(Parts of the exercise)
**1)** In the interview with the Dismemberment Plan, please rewrite the paragraph beginning "We put out our first two records on DeSoto" in a shorter form.
**2)** According to the interview with the Dismemberment Plan, what microphone was used for vocals at Magpie Cage?
**3)** Carry on the interview with the Dismemberment Plan from the point where it stops.

(Extract provided begins)

Magpie Cage has a solid working collection of mics and pres. Drums were largely recorded with API and True preamps, with dynamics, condensers, and ribbons by Shure, Beyerdynamic, Chameleon Labs, and others. Guitars with APIs and ribbons by Beyerdynamic and Royer plus some compression from a UREI 1176. Bass with AT condensers and AKG dynamics, plus an Avalon DI. Keys were largely direct. Vocals were recorded with a Royer R-121 at Magpie Cage, and with, if memory serves, Neumanns and other equipment at Grand Street Recording in Brooklyn. Plus our standard instruments: Les Pauls and Danelectro 12-strings with Fender ’65 Custom 15 Schecter Custom PTs and Les Paul Jr with Tone King Meteor II, custom Fender Precision Bass with Fender Super Bassman 300. [For drums],Yamaha Maple Custom kit and Roland SPD-SX drum sampler. [And also] Reason 7 and M-Audio controllers, Moog Little Phatty, DSI Mopho [for keyboards]. All of these instruments were used in the studio, and all of them save the synths will be coming on tour.

PIC_0539Thank you, Jason! Dismemberment Plan originally started out at Interscope. Then you moved to indie label DeSoto records and now Partisan Records. How has the band’s relationship with labels evolved since its inception?

We put out our first two records on DeSoto. Then we signed to Interscope and were dropped before the record even came out, so that record came out on DeSoto [as well]. Then our fourth and final record was released on DeSoto.  Not to be a correct-a-holic, but we’ve never had a release on a major label.

Now, you know, in the end it’s on us to make the great art. That’s our job. It’s their job to support us.

(Extract provided ends)
(Supplied material begins)

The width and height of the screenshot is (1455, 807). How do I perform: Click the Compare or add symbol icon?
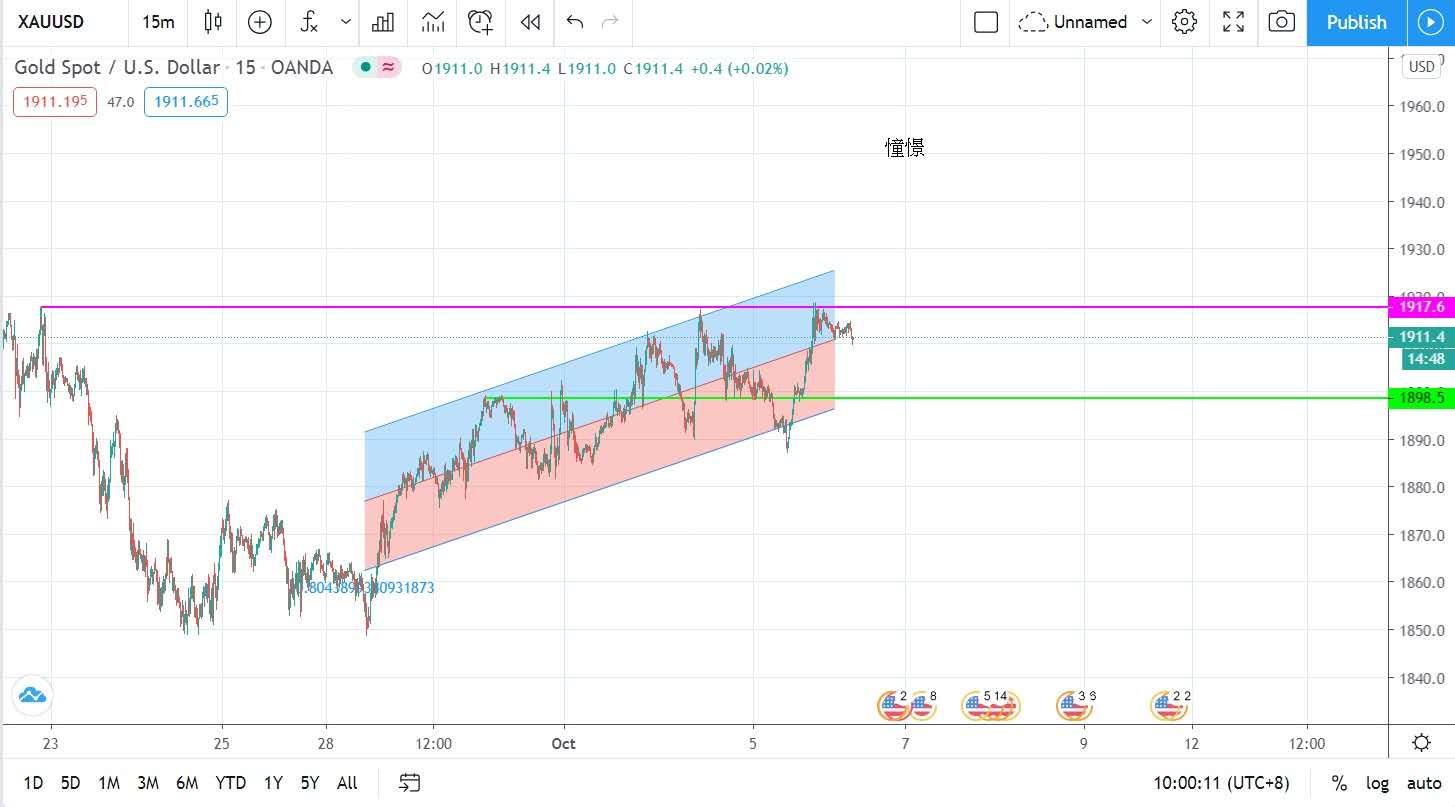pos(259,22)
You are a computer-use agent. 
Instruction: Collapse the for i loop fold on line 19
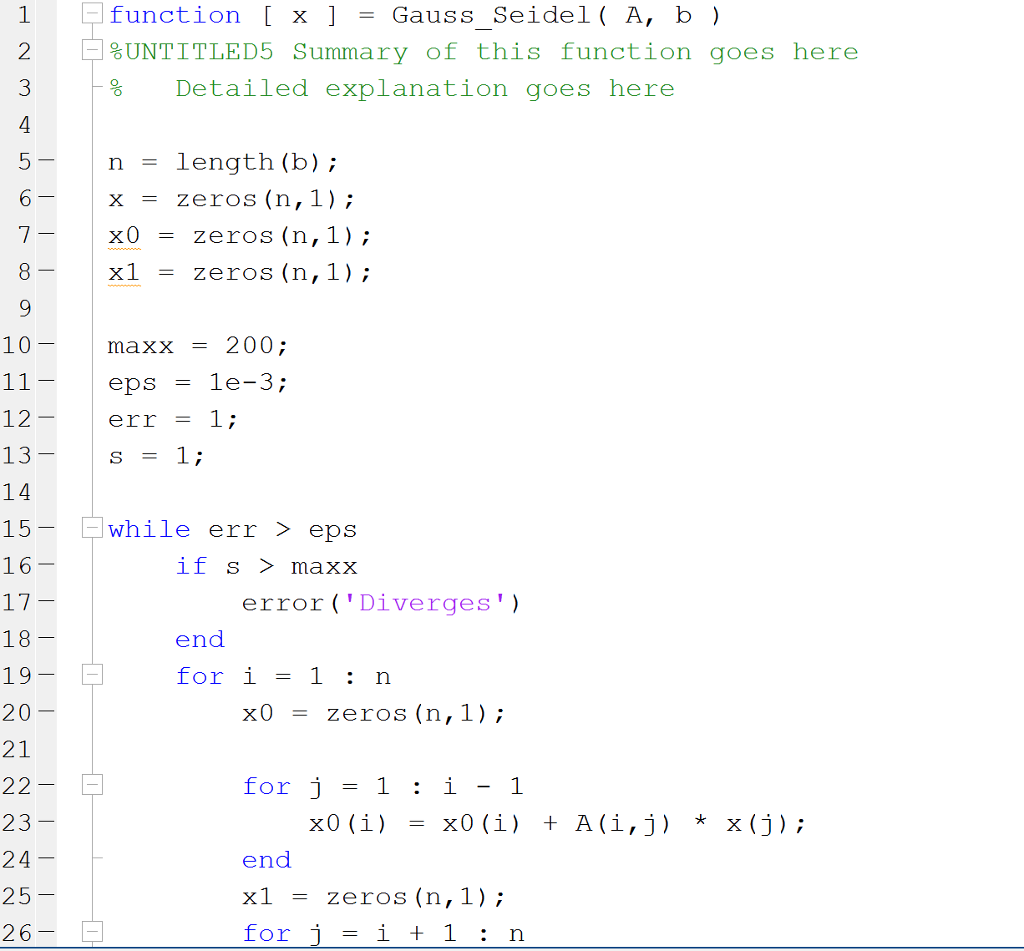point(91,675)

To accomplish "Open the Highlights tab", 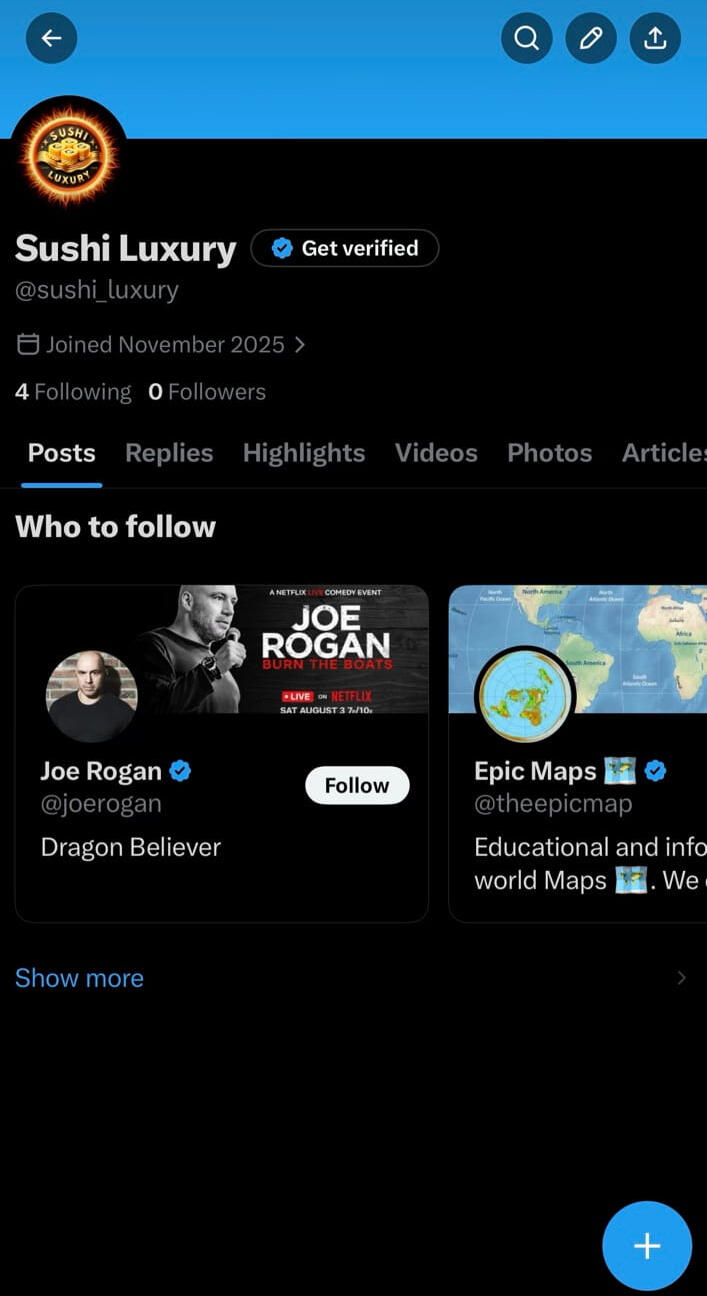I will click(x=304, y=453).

(Supplied material ends)
(Supplied material begins)

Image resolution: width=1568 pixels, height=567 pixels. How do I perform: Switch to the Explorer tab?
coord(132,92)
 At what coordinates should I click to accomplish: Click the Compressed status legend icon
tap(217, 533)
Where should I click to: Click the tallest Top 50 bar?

(Supplied material ends)
(Supplied material begins)

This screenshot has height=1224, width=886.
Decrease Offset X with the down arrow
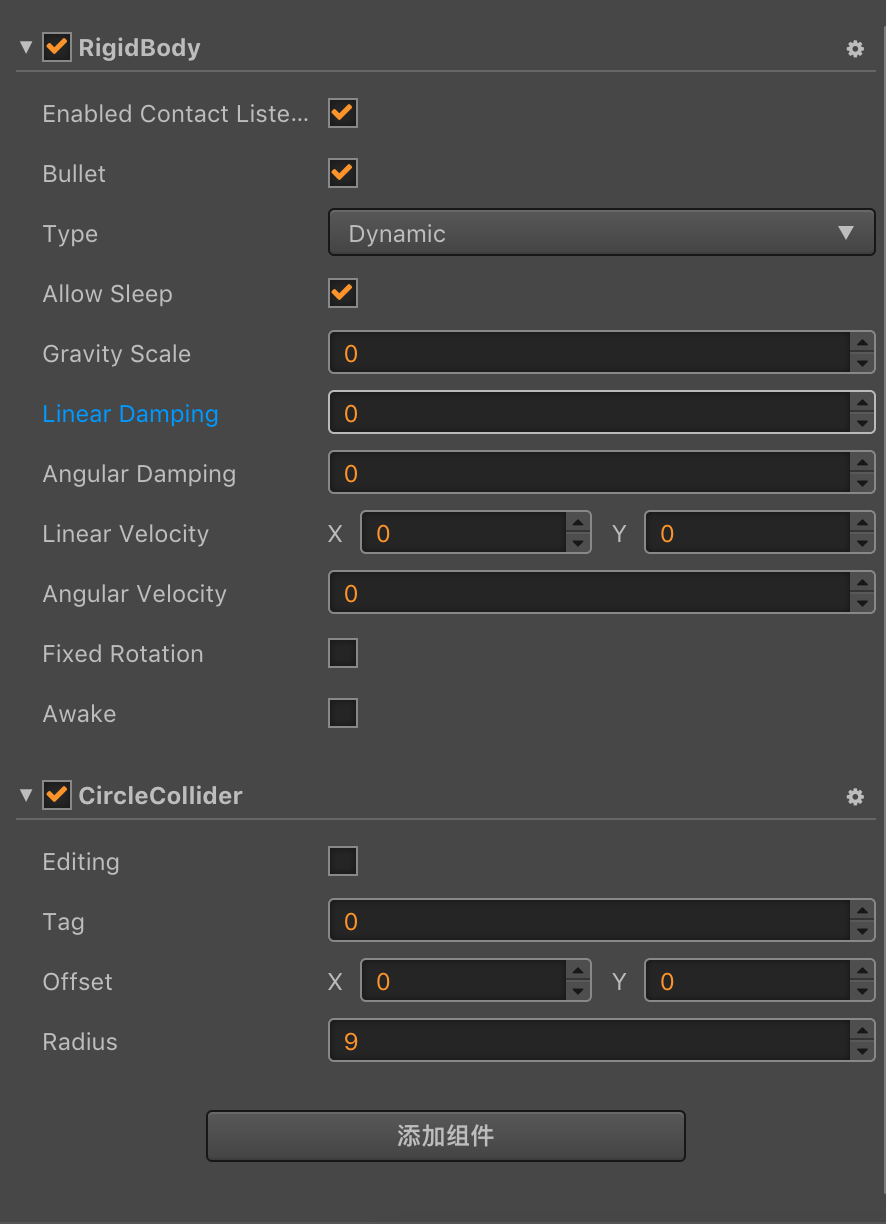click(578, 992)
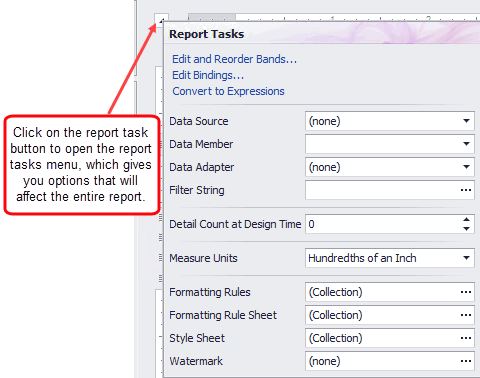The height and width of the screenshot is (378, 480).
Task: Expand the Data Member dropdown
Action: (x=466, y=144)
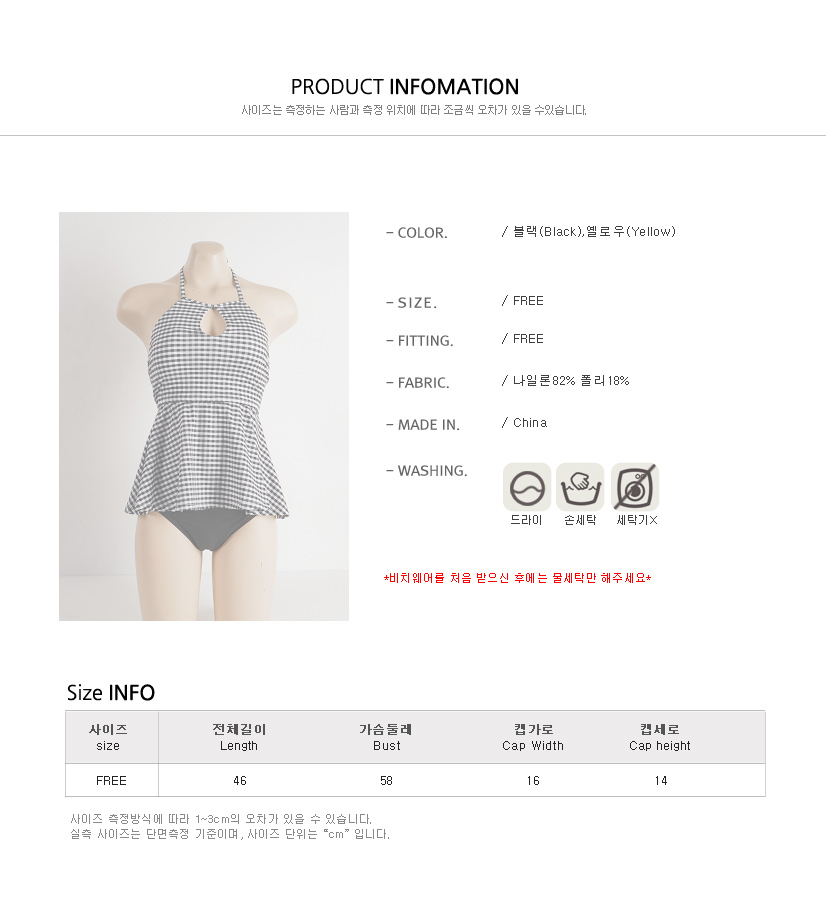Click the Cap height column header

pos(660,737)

(Supplied material ends)

(Answers for the tasks)
**1)** The band's first two records came out on DeSoto. It then signed to Interscope but was dropped before its third record came out, so DeSoto released that one too. DeSoto also released the fourth and final record. The band has never had a release on a major label.

**2)** A Royer R-121.

**3)**
Both Partisan and DeSoto did that. And I mean, we got a huge budget to record Emergency & I and then got to put it out on a small label. That’s kind of an amazing forward fumble [chuckles].

As a band that originated in DC when the post punk scene was starting to bloom, was D-Plan heavily active in the DIY community there? 

Yes we played benefit shows all the time, all-ages shows, all of that; it’s in our bones. It’s so important to be ready to play a show for free to help someone else. You’re a bit lost if you won’t, I think.

What’s the most difficult part of the music business and what do you suggest young musicians should learn in order maintain control of their careers?

MAKE YOUR OWN DECISIONS. You will have so many decisions to make and what Radiohead does or what Fugazi does or what Mariah Carey does is good for them…but you’ll have to decide on your own what works for your business. Like, should you be on Spotify? Well, look at it calmly, like a business decision. It’s great for catalog discovery, but they don’t pay much. They aren’t a charity, they’re a business just like you, so take a breath and make a reasoned decision about whether it works for you. And then do this a thousand times over!

And be tough-yet-flexible. It’s a hysterically dynamic business to be in, very volatile, and you have to stick by your guns BUT be honest when your guns are fresh out of bullets. And go get a new gun or maybe people need flamethrowers now.

What advice do you have for musicians about being on the road and balancing the need for personal time and creative time?

Tour not because it’s a career move, but because the Kerouac dream is still alive and you want to join the circus and see the world. And when the dream is over, for you, STOP.

What are the unexpected consequences of being a musician and what would you tell young artists and bands to be aware of?

Consequences? I don’t think it’s like that. It’s not like crystal meth! [laughs]

What personal qualities do you need to succeed as a musician?

You have to have a strange mix of introversion and extroversion. Like Mark Sandman of Morphine said, “I’m a loner, but I’m not antisocial. I’m a sociable loner.” You have to love money, but be OK without it; you have to love being in the game more than winning it.

What are the three things you like most about being a musician?

The vast network of acquaintances and connections, the therapy of making noise and the surprises – sometimes brutal, sometimes miraculous, always interesting [smiles].